(Data entries)
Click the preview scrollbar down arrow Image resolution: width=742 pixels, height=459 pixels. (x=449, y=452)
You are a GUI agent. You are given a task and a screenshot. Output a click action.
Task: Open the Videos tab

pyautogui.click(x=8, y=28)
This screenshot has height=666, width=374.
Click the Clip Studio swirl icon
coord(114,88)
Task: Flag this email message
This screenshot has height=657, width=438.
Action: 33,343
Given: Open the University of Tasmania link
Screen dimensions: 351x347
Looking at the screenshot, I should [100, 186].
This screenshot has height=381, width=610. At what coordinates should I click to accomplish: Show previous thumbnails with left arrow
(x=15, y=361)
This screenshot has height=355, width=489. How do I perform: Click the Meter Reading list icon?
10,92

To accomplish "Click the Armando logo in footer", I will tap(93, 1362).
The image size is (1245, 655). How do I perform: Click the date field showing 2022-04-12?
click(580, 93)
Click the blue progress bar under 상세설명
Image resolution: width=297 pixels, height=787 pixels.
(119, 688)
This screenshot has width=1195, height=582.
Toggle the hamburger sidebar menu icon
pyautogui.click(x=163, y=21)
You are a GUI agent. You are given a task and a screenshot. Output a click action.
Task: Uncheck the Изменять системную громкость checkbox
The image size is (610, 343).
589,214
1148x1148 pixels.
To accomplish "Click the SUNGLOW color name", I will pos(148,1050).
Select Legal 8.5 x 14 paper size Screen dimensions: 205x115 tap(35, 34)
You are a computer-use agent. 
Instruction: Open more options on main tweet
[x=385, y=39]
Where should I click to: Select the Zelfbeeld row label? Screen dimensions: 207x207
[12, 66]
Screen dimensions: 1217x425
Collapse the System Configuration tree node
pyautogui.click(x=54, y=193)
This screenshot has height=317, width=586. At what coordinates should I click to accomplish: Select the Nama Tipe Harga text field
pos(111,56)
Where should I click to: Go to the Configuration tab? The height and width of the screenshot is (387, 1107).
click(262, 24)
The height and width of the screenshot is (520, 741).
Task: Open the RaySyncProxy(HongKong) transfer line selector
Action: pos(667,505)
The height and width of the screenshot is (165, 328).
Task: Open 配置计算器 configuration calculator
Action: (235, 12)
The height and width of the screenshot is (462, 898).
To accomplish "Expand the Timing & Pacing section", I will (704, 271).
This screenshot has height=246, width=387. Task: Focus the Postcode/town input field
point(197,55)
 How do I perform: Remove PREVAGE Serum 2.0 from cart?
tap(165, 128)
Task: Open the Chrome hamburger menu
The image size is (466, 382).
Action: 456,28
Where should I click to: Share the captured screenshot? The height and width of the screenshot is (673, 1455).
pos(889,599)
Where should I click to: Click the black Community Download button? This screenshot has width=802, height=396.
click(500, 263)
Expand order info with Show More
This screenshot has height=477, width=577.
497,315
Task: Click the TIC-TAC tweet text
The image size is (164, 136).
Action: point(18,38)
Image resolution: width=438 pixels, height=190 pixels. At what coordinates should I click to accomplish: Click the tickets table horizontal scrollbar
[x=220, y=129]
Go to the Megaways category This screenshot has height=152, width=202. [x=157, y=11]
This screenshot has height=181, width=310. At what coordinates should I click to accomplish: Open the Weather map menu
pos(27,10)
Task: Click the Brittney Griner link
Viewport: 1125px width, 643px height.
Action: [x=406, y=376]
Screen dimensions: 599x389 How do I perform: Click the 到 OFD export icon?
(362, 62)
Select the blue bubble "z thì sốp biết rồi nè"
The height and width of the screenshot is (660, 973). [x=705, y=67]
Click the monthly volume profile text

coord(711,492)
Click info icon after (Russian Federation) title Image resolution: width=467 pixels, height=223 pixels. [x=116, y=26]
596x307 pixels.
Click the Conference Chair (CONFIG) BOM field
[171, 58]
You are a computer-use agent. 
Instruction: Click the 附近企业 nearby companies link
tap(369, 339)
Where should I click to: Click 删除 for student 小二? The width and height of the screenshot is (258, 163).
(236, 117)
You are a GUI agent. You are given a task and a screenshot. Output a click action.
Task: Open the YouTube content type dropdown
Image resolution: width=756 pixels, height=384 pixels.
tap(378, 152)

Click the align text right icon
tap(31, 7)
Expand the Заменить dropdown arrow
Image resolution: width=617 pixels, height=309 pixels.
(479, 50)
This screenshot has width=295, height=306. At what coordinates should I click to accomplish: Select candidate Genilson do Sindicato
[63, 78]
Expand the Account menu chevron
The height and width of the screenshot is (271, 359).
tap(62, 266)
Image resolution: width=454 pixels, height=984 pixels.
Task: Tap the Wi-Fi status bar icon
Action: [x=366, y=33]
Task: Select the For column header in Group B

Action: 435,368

*Aim of the exercise*:
Using the exact wording, repeat all the entries.

*Answer to the exercise*:
Click the preview scrollbar down arrow Image resolution: width=742 pixels, height=459 pixels. (x=449, y=452)
You are a GUI agent. You are given a task and a screenshot. Output a click action.
Task: Open the Videos tab

pyautogui.click(x=8, y=28)
This screenshot has height=666, width=374.
Click the Clip Studio swirl icon
coord(114,88)
Task: Flag this email message
This screenshot has height=657, width=438.
Action: 33,343
Given: Open the University of Tasmania link
Screen dimensions: 351x347
Looking at the screenshot, I should [100, 186].
This screenshot has height=381, width=610. At what coordinates should I click to accomplish: Show previous thumbnails with left arrow
(x=15, y=361)
This screenshot has height=355, width=489. How do I perform: Click the Meter Reading list icon?
10,92

To accomplish "Click the Armando logo in footer", I will tap(93, 1362).
The image size is (1245, 655). How do I perform: Click the date field showing 2022-04-12?
click(580, 93)
Click the blue progress bar under 상세설명
Image resolution: width=297 pixels, height=787 pixels.
(119, 688)
This screenshot has width=1195, height=582.
Toggle the hamburger sidebar menu icon
pyautogui.click(x=163, y=21)
You are a GUI agent. You are given a task and a screenshot. Output a click action.
Task: Uncheck the Изменять системную громкость checkbox
The image size is (610, 343).
589,214
1148x1148 pixels.
To accomplish "Click the SUNGLOW color name", I will pos(148,1050).
Select Legal 8.5 x 14 paper size Screen dimensions: 205x115 tap(35, 34)
You are a computer-use agent. 
Instruction: Open more options on main tweet
[x=385, y=39]
Where should I click to: Select the Zelfbeeld row label? Screen dimensions: 207x207
[12, 66]
Screen dimensions: 1217x425
Collapse the System Configuration tree node
pyautogui.click(x=54, y=193)
This screenshot has height=317, width=586. At what coordinates should I click to accomplish: Select the Nama Tipe Harga text field
pos(111,56)
Where should I click to: Go to the Configuration tab? The height and width of the screenshot is (387, 1107).
click(262, 24)
The height and width of the screenshot is (520, 741).
Task: Open the RaySyncProxy(HongKong) transfer line selector
Action: pos(667,505)
The height and width of the screenshot is (165, 328).
Task: Open 配置计算器 configuration calculator
Action: (235, 12)
The height and width of the screenshot is (462, 898).
To accomplish "Expand the Timing & Pacing section", I will (704, 271).
This screenshot has height=246, width=387. Task: Focus the Postcode/town input field
point(197,55)
 How do I perform: Remove PREVAGE Serum 2.0 from cart?
tap(165, 128)
Task: Open the Chrome hamburger menu
The image size is (466, 382).
Action: 456,28
Where should I click to: Share the captured screenshot? The height and width of the screenshot is (673, 1455).
pos(889,599)
Where should I click to: Click the black Community Download button? This screenshot has width=802, height=396.
click(500, 263)
Expand order info with Show More
This screenshot has height=477, width=577.
497,315
Task: Click the TIC-TAC tweet text
The image size is (164, 136).
Action: point(18,38)
Image resolution: width=438 pixels, height=190 pixels. At what coordinates should I click to accomplish: Click the tickets table horizontal scrollbar
[x=220, y=129]
Go to the Megaways category This screenshot has height=152, width=202. [x=157, y=11]
This screenshot has height=181, width=310. At what coordinates should I click to accomplish: Open the Weather map menu
pos(27,10)
Task: Click the Brittney Griner link
Viewport: 1125px width, 643px height.
Action: [x=406, y=376]
Screen dimensions: 599x389 How do I perform: Click the 到 OFD export icon?
(362, 62)
Select the blue bubble "z thì sốp biết rồi nè"
The height and width of the screenshot is (660, 973). [x=705, y=67]
Click the monthly volume profile text

coord(711,492)
Click info icon after (Russian Federation) title Image resolution: width=467 pixels, height=223 pixels. [x=116, y=26]
596x307 pixels.
Click the Conference Chair (CONFIG) BOM field
[171, 58]
You are a computer-use agent. 
Instruction: Click the 附近企业 nearby companies link
tap(369, 339)
Where should I click to: Click 删除 for student 小二? The width and height of the screenshot is (258, 163).
(236, 117)
You are a GUI agent. You are given a task and a screenshot. Output a click action.
Task: Open the YouTube content type dropdown
Image resolution: width=756 pixels, height=384 pixels.
tap(378, 152)

Click the align text right icon
tap(31, 7)
Expand the Заменить dropdown arrow
Image resolution: width=617 pixels, height=309 pixels.
(479, 50)
This screenshot has width=295, height=306. At what coordinates should I click to accomplish: Select candidate Genilson do Sindicato
[63, 78]
Expand the Account menu chevron
The height and width of the screenshot is (271, 359).
tap(62, 266)
Image resolution: width=454 pixels, height=984 pixels.
Task: Tap the Wi-Fi status bar icon
Action: [x=366, y=33]
Task: Select the For column header in Group B

Action: 435,368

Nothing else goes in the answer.